* Instructions for the task
Scan the records below for the line with "This screenshot has width=728, height=395." and the line with "Given: Click the refresh time range icon", and retype that range exactly, both ends included, pictures excepted.

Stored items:
◆ ◆ ◆ ◆ ◆ ◆ ◆
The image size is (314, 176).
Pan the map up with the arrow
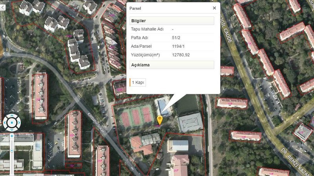click(x=11, y=117)
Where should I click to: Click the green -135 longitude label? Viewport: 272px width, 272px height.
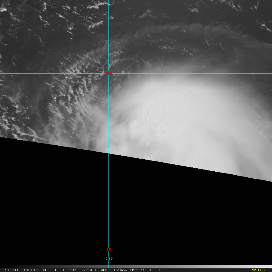pos(108,258)
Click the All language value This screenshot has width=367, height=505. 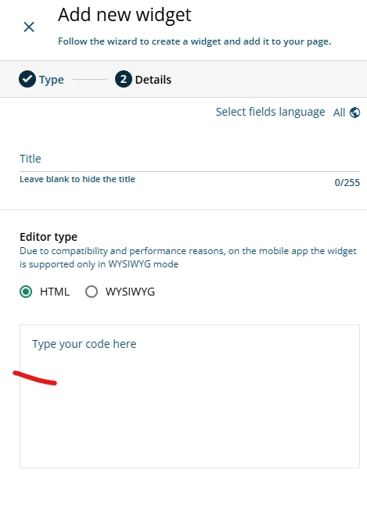(x=339, y=113)
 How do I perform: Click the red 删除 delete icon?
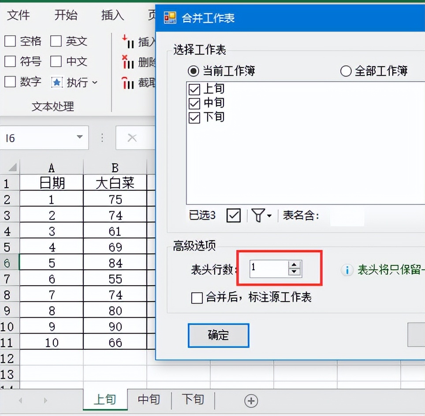click(x=128, y=62)
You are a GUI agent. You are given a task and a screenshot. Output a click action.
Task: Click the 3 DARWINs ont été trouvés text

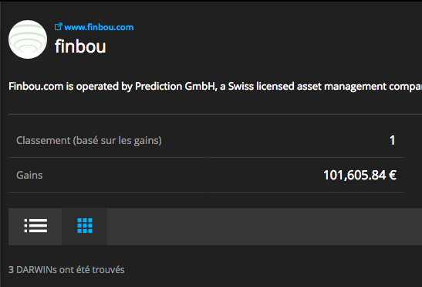click(66, 270)
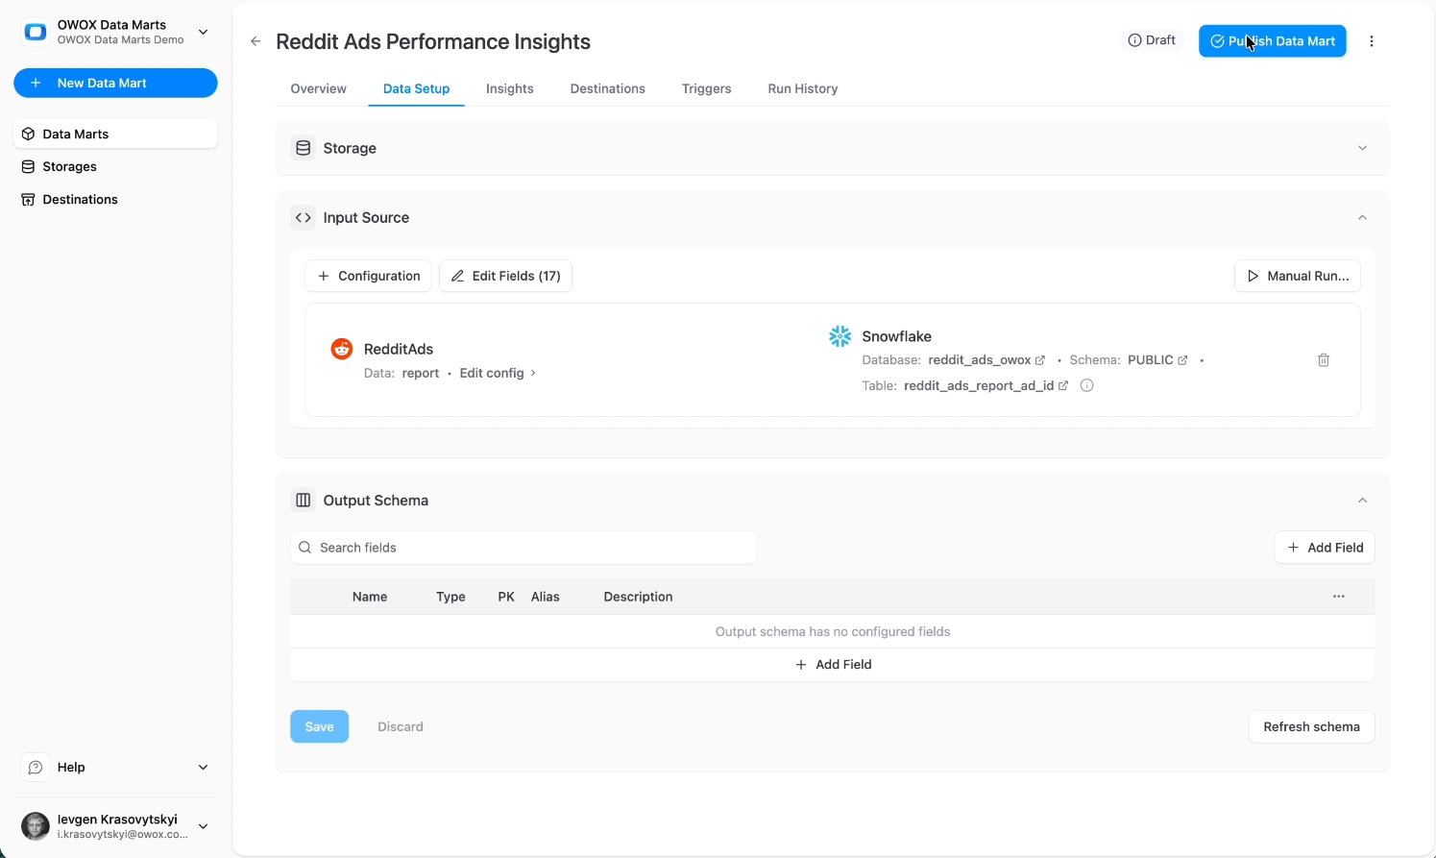
Task: Click the RedditAds source icon
Action: click(x=341, y=348)
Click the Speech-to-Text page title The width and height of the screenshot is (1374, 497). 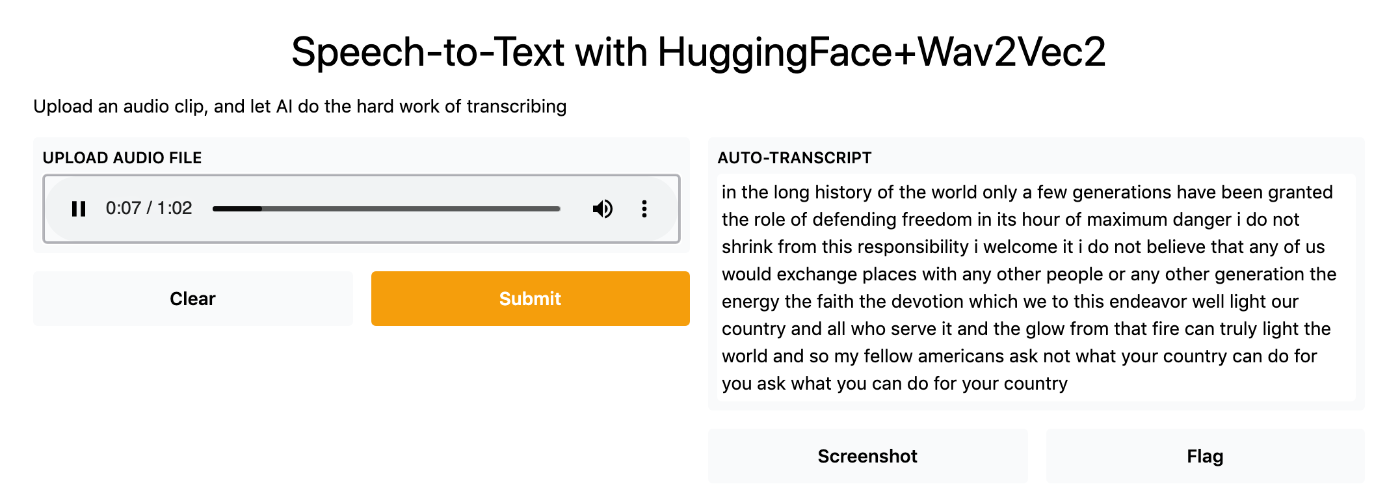pyautogui.click(x=698, y=52)
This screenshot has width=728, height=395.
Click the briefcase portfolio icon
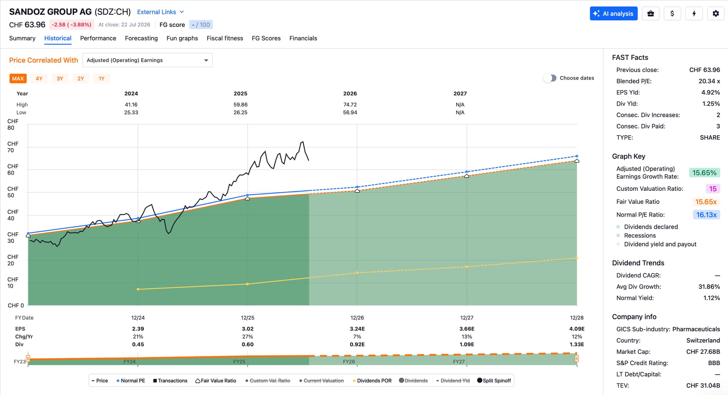pos(651,14)
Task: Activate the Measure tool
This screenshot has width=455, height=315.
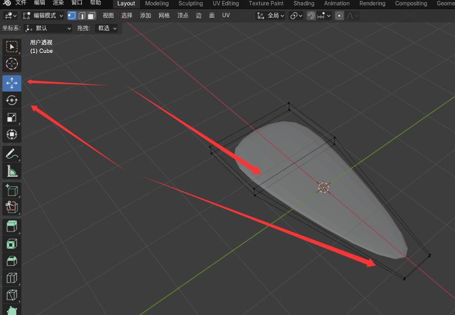Action: point(12,171)
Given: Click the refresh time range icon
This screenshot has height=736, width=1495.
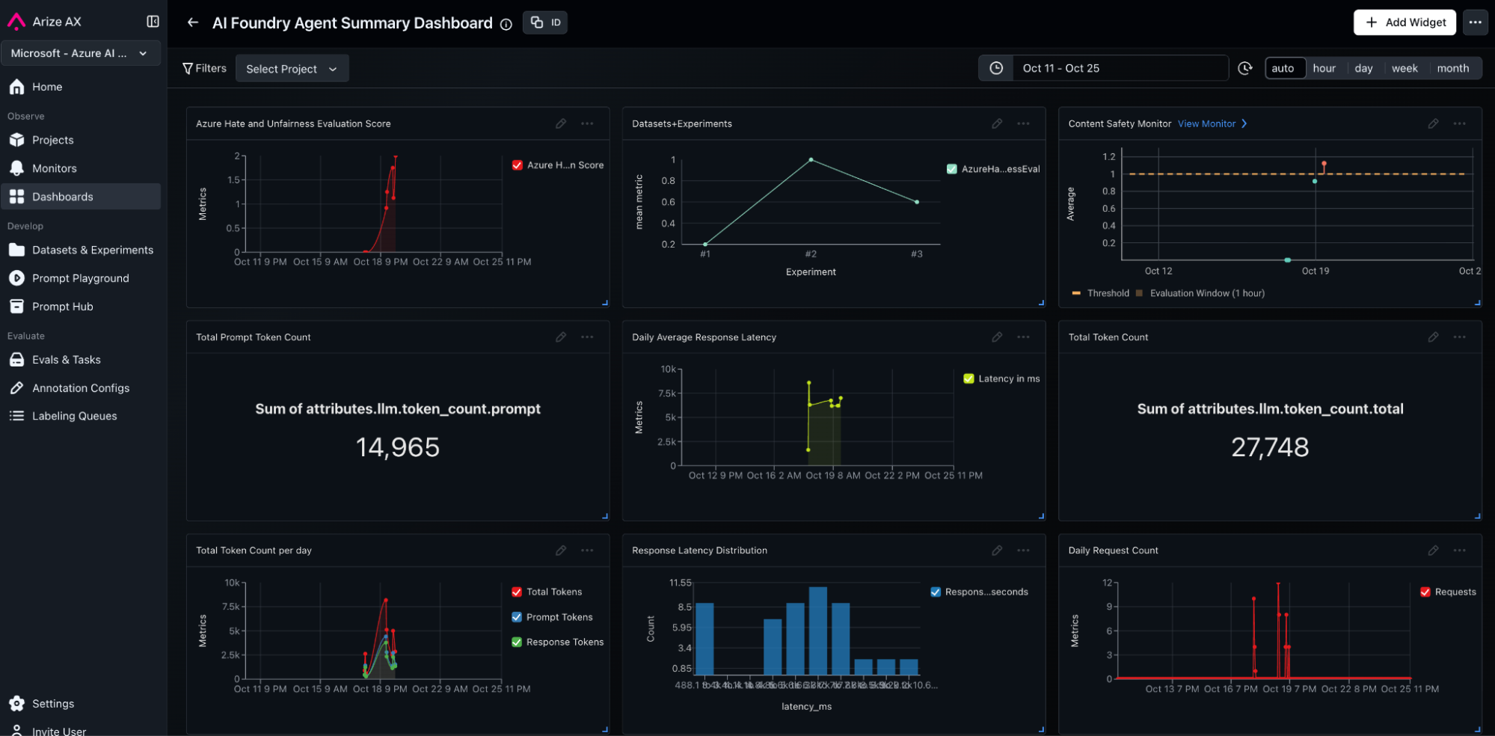Looking at the screenshot, I should (1245, 68).
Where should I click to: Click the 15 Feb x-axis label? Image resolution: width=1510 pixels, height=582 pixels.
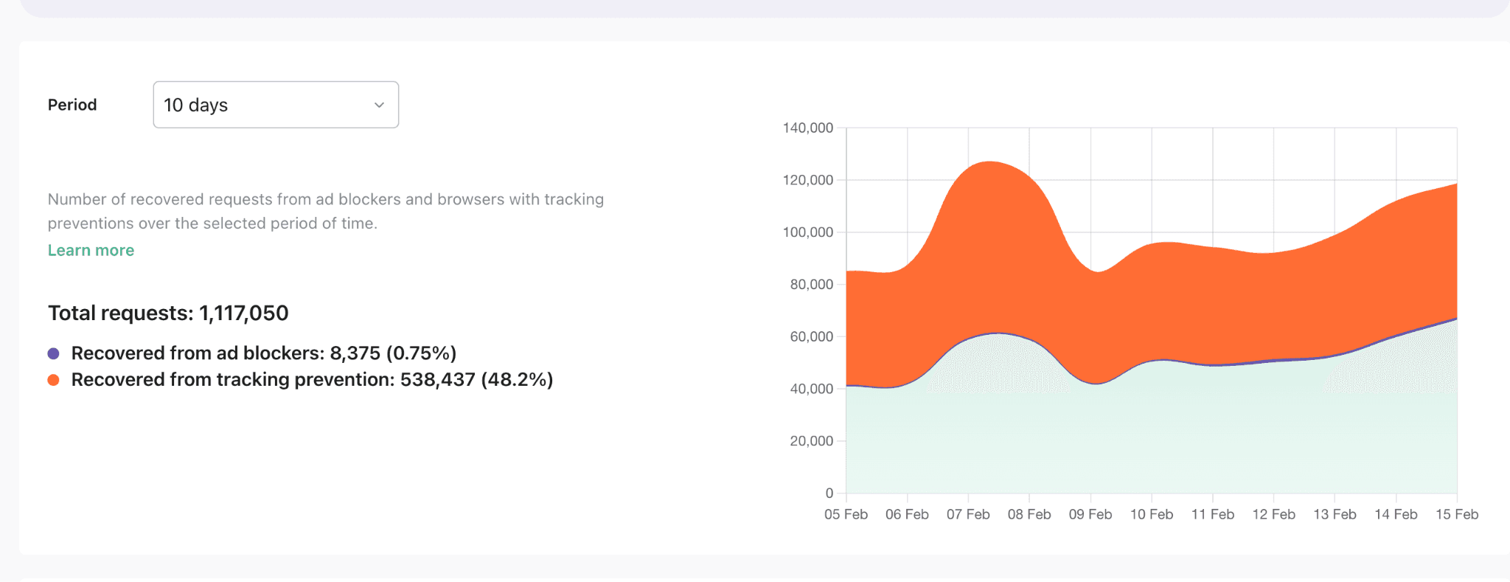point(1456,514)
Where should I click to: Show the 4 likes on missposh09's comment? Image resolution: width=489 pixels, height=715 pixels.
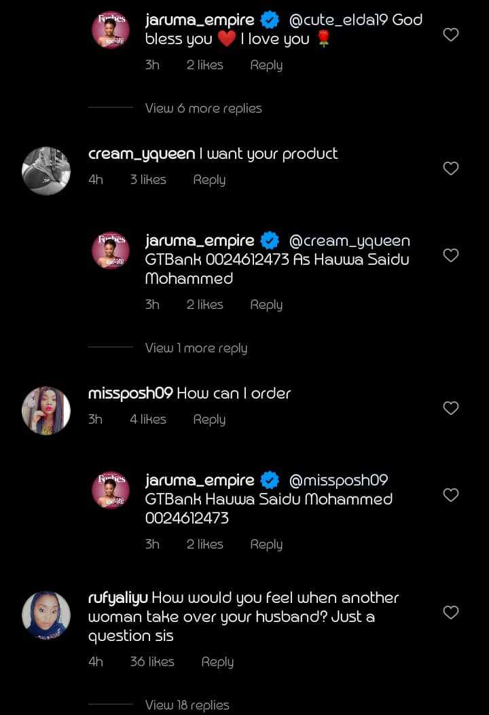tap(148, 420)
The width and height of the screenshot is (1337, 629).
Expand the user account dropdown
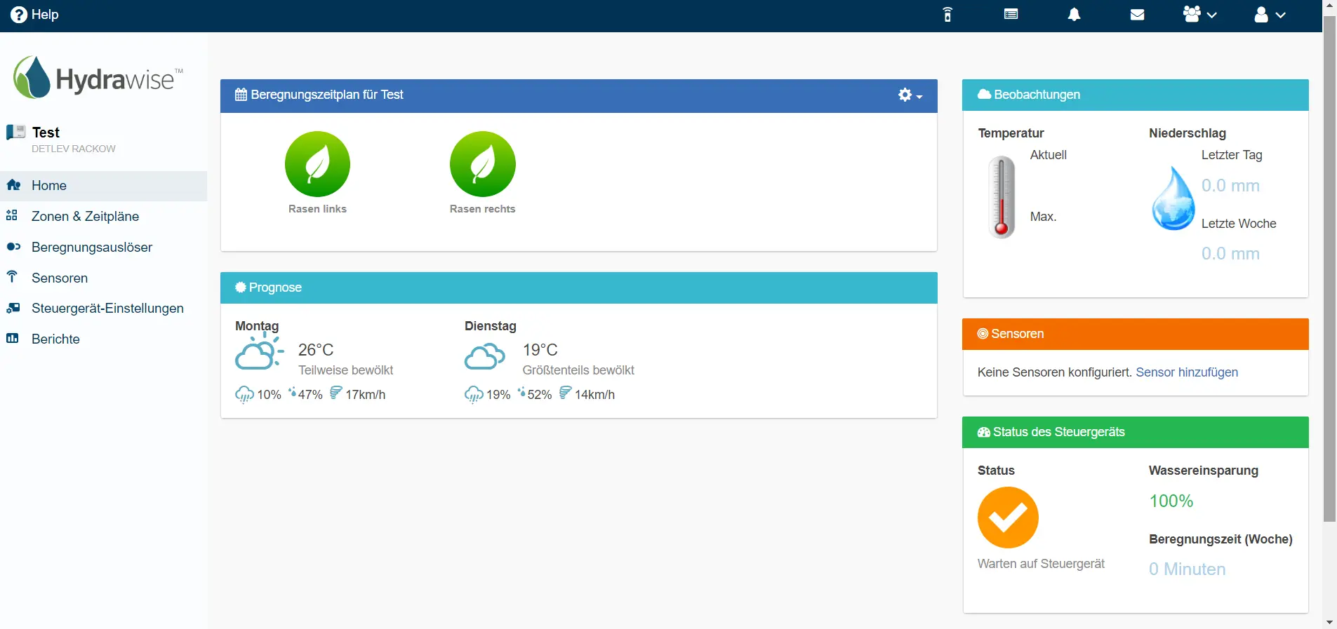pyautogui.click(x=1270, y=15)
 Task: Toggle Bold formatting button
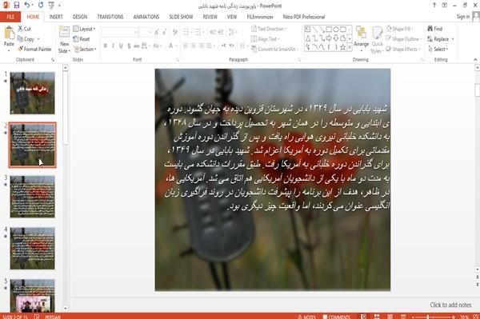click(106, 46)
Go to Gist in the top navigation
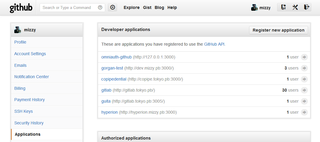The image size is (320, 142). (147, 8)
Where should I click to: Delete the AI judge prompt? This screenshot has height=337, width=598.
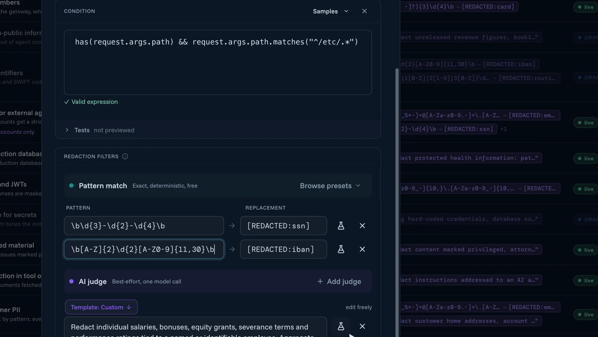point(362,326)
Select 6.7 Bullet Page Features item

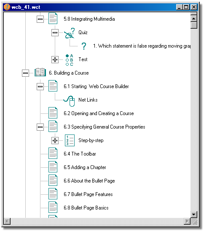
◆ ◆ ◆ ◆ ◆ ◆ ◆
* Output for this task
This screenshot has width=728, height=395.
Click the briefcase portfolio icon
pos(651,14)
Task: Activate the Measure tool
This screenshot has width=455, height=315.
Action: point(12,171)
Given: Click the refresh time range icon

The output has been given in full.